Die Anwendung der Tarifverträge ist auch keine “unvertretbare Handlung” im Sinne von § 888 ZPO. Anwendung bedeutet nach dem eigenen Verständnis der Antragstellerin Erfüllung der Ansprüche der Arbeitnehmer auf der Basis der Tarifverträge. Diese Ansprüche sind nicht auf eine unvertretbare Handlung gerichtet. Sie können unterschiedlicher Natur sein, dürften aber im wesentlichen auf Zahlungsansprüche hinauslaufen, ggf. auch auf Unterlassungsansprüche bei der Abforderung tariflich unzulässiger Arbeitsleistung. Auch wenn also die organisierten Arbeitnehmer selbst ihre tariflichen Ansprüche geltend machen, können sie den Arbeitgeber nicht schlicht auf Verpflichtung in Anspruch nehmen, die Tarifverträge “anzuwenden”. Ein solcher Antrag wäre unzulässig. Daran kann sich nicht nur deshalb etwas ändern, weil die Antragstellerin zur Wahrung der Effizienz der Tarifverträge stellvertretend für ihre Mitglieder die Erfüllung sicherstellen will.
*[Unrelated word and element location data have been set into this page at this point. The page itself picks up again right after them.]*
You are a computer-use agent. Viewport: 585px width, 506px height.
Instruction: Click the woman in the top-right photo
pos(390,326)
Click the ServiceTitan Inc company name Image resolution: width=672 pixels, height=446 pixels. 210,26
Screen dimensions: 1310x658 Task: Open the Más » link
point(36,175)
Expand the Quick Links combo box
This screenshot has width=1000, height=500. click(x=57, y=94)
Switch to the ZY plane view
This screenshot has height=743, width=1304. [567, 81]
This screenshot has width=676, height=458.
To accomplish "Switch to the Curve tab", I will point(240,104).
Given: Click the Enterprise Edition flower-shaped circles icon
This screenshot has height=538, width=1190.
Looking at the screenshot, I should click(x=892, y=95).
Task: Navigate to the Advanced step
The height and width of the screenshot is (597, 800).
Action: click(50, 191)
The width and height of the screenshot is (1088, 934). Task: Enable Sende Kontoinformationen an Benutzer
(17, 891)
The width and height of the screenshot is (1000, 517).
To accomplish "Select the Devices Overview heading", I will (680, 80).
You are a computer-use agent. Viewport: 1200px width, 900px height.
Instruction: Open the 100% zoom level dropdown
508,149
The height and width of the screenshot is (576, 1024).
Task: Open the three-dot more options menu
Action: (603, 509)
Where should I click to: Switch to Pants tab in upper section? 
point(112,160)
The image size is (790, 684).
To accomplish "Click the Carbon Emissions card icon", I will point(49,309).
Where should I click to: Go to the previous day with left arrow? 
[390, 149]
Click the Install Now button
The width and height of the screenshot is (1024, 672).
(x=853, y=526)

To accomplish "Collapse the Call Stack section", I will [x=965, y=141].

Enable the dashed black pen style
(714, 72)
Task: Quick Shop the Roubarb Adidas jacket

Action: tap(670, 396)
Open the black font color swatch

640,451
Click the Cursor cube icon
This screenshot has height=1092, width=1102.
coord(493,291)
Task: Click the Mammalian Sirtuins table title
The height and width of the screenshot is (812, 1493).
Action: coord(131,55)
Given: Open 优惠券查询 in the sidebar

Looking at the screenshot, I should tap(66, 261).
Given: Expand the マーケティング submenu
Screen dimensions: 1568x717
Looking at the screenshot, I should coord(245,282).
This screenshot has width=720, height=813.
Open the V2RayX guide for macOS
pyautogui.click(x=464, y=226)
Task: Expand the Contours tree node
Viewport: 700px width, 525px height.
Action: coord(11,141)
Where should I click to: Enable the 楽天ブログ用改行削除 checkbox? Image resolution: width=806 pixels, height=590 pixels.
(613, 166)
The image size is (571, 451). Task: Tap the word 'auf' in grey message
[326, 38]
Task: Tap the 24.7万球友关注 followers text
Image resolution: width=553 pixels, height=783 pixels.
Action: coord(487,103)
Sind die Anträge zu 3), 4) und 5) jedenfalls mangels hinreichender Bestimmtheit unzulässig, bedarf es keiner Auseinandersetzung mit der Frage, ob der Gewerkschaft ein solches Recht überhaupt zusteht. Es entspricht allerdings ständiger Senatsrechtsprechung, daß einzelvertragliche Abreden, die gegen zwingendes Tarifrecht verstoßen, der Gewerkschaft noch keinen Anspruch gegen den tarifgebundenen Arbeitgeber auf Beachtung des Tarifvertrages zugunsten ihrer Mitglieder geben (Senatsbeschluß vom 20. August 1991 – 1 ABR 85/90 – BAGE 68, 200 = AP Nr. 2 zu § 77 BetrVG 1972 Tarifvorbehalt; s. auch Senatsbeschluß vom 20. April 1999 – 1 ABR 72/98 –, unter B II 2c der Gründe – zur Veröffentlichung vorgesehen).